The promotion rate is composed of the first 3 transitions of the 4 transitions that combine to make the full "graduation rate."  The promotion rate combines the transitions from 9th to 10th, 10th to 11th, and 11th to 12th. The last step toward actual graduation is not included in the promotion rate calculation.  That fourth step with graduation data is hard to collect nationally on a consistent basis state to state.  Thus, progress in raising the promotion rate only points toward graduation rates also going up and is not an absolute predictor.  But it has been an accurate predictor for the DISD graduation rate progress in recent years.

The 9 Oak Cliff high schools in Dallas ISD continue to hold the lead over the other areas of Dallas ISD with the highest combined promotion rate in 2010-2011.  They have the highest percentage of their 9th grade enrollment reflected in the full ultimate enrollment for the 12th grade three years later. However, they are only 3/10ths of one percent in front of the 6 North Dallas high schools. It is possible that in 2011-2012 North Dallas will pull in front of Oak Cliff for the first time in 8 years.  This competition and progress is good news for all of Dallas.  In this process the promotion rates for all areas of DISD have gone up 4 percentage points, or more, this year!  Look at the chart below to see how all of DISD is improving.
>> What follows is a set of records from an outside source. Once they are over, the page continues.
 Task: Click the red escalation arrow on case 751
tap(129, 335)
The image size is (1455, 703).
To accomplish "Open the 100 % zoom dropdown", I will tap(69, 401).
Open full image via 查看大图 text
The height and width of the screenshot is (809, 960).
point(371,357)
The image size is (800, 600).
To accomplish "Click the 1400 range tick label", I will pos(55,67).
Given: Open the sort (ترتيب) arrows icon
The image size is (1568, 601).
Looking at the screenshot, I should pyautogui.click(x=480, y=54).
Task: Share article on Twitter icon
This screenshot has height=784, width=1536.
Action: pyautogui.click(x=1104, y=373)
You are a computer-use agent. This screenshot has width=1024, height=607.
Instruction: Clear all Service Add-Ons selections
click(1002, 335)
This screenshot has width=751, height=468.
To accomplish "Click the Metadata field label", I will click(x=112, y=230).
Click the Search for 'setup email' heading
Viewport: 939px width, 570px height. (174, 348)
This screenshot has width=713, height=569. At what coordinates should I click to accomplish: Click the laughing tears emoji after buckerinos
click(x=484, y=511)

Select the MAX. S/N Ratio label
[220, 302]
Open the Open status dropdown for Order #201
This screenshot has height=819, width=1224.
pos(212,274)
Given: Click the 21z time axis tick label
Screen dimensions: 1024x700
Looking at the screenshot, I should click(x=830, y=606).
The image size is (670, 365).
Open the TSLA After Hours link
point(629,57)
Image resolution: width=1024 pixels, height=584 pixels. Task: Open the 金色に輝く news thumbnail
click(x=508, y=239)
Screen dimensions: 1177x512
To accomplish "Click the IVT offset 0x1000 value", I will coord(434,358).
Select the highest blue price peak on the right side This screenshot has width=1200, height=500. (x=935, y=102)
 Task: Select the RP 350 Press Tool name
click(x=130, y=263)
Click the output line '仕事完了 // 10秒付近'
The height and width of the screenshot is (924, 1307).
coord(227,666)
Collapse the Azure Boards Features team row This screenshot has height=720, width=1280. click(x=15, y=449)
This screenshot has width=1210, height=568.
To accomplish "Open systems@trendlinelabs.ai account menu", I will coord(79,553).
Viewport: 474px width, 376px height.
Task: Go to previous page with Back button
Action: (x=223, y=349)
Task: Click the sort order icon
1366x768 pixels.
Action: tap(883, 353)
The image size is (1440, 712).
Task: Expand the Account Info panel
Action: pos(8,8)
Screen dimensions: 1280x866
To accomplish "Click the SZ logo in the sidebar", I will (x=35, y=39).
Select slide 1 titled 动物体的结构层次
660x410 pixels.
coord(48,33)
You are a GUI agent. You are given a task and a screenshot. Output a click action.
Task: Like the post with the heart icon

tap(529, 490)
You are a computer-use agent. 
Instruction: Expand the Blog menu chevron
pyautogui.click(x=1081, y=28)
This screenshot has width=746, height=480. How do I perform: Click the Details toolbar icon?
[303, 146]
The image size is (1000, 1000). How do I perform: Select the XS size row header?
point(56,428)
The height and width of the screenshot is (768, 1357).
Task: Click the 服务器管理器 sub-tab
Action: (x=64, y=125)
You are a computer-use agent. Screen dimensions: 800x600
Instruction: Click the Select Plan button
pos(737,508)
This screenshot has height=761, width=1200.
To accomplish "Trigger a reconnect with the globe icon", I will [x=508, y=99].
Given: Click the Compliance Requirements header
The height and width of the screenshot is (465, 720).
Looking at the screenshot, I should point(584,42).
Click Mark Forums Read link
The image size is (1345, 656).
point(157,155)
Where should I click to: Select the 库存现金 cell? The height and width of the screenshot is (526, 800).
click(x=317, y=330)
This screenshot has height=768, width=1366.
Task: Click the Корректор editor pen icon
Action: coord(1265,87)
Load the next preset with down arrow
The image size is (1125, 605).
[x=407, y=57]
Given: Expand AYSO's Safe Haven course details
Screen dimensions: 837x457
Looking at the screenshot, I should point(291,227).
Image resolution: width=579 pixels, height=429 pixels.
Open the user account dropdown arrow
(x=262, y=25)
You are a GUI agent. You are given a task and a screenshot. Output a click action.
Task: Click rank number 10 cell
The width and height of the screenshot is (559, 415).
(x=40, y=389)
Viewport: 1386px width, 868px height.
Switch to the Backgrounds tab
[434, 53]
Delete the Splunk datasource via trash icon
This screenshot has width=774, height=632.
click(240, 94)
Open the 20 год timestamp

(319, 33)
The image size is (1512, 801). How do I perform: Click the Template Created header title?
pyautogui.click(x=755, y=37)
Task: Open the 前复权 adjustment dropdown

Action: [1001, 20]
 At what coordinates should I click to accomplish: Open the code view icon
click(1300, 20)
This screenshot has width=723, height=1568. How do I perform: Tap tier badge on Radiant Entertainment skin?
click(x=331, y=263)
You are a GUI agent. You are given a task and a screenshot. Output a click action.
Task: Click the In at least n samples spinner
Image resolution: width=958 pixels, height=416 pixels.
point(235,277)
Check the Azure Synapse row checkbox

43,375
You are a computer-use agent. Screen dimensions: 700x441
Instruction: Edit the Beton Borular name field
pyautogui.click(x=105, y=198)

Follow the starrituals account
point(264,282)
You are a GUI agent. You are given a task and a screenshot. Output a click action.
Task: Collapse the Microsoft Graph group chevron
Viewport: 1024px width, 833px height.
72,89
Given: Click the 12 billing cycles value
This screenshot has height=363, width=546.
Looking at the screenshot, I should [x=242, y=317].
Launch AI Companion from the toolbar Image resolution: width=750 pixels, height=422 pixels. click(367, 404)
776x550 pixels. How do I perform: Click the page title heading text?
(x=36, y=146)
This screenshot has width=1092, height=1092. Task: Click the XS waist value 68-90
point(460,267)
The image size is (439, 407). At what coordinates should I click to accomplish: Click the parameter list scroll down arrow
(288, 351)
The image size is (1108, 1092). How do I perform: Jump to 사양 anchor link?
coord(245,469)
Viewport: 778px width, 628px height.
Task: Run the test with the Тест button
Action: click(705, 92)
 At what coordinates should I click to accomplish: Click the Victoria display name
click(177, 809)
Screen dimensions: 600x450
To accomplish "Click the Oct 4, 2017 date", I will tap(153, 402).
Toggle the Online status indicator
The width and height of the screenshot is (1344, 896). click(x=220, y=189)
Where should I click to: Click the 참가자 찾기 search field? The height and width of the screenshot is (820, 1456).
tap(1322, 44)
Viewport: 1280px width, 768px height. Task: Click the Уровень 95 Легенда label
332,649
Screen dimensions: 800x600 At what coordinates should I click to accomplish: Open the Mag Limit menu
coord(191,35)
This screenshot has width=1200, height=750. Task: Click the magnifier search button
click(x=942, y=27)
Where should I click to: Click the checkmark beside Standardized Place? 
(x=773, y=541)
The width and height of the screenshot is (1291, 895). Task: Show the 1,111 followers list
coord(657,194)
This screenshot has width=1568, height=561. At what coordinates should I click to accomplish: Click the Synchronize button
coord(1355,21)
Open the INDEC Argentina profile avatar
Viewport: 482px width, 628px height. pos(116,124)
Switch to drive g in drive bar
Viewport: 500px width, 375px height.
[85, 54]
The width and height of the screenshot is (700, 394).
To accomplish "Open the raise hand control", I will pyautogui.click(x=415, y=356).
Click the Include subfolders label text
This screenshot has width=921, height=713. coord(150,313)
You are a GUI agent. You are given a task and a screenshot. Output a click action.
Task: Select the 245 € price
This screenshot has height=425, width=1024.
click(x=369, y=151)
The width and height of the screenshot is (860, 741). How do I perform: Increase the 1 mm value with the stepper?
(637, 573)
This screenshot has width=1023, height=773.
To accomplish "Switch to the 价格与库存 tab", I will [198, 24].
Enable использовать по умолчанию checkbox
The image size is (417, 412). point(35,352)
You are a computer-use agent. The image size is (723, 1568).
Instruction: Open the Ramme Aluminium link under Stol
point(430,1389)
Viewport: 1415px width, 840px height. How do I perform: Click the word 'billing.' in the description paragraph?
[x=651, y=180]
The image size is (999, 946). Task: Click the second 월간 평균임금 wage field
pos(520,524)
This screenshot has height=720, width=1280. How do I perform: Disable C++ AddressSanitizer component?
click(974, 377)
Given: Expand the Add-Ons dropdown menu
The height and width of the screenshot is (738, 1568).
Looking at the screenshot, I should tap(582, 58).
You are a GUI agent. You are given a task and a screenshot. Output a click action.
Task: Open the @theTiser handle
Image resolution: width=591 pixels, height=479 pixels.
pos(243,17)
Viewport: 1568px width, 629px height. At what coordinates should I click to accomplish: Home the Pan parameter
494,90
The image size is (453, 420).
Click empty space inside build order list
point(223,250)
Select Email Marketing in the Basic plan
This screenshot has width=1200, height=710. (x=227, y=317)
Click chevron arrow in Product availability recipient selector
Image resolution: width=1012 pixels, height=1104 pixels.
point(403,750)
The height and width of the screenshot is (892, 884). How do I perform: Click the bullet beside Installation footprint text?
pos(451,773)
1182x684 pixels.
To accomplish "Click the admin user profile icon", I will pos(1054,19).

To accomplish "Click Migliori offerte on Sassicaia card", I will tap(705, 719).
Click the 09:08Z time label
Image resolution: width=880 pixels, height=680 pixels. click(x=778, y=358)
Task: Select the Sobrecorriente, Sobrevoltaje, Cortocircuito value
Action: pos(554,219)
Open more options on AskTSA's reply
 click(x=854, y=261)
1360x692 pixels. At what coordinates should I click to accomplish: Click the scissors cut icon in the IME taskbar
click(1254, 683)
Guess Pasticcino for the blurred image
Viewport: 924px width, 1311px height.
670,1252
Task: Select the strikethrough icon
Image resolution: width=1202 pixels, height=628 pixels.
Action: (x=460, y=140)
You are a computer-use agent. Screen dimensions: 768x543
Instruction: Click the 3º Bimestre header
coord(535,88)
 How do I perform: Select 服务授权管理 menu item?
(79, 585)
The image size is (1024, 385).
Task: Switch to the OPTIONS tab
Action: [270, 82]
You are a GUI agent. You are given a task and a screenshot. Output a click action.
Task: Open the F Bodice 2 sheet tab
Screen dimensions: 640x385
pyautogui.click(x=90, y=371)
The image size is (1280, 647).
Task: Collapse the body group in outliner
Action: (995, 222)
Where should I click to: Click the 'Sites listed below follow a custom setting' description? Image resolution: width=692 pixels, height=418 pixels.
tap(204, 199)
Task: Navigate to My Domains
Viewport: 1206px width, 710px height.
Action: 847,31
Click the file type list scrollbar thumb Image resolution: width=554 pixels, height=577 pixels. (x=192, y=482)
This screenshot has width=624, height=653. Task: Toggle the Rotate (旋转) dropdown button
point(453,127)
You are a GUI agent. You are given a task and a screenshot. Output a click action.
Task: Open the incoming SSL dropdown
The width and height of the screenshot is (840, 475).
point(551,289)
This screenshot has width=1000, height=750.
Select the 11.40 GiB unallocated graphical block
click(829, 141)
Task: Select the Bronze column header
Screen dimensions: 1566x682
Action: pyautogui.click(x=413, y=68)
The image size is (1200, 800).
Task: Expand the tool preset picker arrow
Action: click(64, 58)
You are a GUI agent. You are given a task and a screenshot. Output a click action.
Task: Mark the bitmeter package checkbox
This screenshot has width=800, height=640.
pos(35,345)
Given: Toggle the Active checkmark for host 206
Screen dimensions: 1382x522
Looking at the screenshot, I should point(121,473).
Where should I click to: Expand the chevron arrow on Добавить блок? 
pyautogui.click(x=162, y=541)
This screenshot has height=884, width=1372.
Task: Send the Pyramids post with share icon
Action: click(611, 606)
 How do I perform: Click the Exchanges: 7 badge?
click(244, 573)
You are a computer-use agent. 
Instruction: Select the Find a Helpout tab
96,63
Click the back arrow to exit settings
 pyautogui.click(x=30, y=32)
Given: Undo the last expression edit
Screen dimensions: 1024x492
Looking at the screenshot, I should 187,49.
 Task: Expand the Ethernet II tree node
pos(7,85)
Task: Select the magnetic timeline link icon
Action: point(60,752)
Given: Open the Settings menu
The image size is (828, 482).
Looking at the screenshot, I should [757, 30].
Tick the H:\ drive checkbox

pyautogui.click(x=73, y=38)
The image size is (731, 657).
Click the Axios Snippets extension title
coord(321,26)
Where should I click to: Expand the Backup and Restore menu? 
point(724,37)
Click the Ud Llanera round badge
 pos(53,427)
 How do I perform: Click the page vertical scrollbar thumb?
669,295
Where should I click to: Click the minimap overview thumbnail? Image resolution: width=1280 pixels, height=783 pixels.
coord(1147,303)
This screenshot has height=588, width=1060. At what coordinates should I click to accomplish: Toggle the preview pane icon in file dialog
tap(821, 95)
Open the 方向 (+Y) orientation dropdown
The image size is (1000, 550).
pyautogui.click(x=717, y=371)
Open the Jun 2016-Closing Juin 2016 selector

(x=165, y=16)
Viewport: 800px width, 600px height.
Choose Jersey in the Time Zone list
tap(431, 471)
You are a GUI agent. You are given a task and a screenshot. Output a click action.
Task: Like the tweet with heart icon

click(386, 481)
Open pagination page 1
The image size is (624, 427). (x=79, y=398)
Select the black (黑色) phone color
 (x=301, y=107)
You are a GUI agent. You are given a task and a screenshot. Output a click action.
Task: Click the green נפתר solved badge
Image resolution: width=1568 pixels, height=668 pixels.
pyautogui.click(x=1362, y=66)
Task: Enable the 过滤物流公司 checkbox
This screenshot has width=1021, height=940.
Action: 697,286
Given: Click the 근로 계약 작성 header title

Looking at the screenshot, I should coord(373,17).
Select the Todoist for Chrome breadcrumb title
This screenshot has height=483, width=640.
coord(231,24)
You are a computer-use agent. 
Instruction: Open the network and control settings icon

Copies of the spreadsheets used to create the above graph are available.
Please email bbetzen@aol.com.

Sadly, promotion rates are the only calculations possible by school from the online TEA database. Due to lack of such consistent graduation data nationwide, it is the measure the national John Hopkins University "Dropout Factory" study was forced to revert to using, and which has been repeatedly mis-interpreted as a "graduation rate" by the press nationwide. The TEA online database, and all similar state accountability systems in the nation, must provide graduation numbers by school.

Annual enrollment data, combined with graduation data, should also be placed annually into one multi-year spreadsheet for each school and school district so as to show student movement. This only amounts to the annual collection of 16 numbers: Early Education, Pre-K, Kindergarten, the 12 grades, and the number of diplomas granted that year. These 16 numbers collected for each school and school district each year, and added to the same spreadsheet each year, would lead to a revolution in public accountability and transparency. Seeing the patterns these 16 numbers form, when placed into the same spreadsheet with the same 16 numbers for each year going back 20+ years, can tell you more about a school or a school district than any other single sheet of paper. Such spreadsheets help parents and politicians to better understand the meaning of a "20% dropout rate" claim when 50% of the 9th grade enrollment three years earlier is missing at graduation for that acclaimed "20% dropout rate" class. Such spreadsheets may eliminate such misleading dropout rate claims.

Such transparency is mandatory!  It is leads to public accountability that is long, long, overdue. It makes it harder to hide children who are "missing at graduation."  It helps people know that questions need to be asked.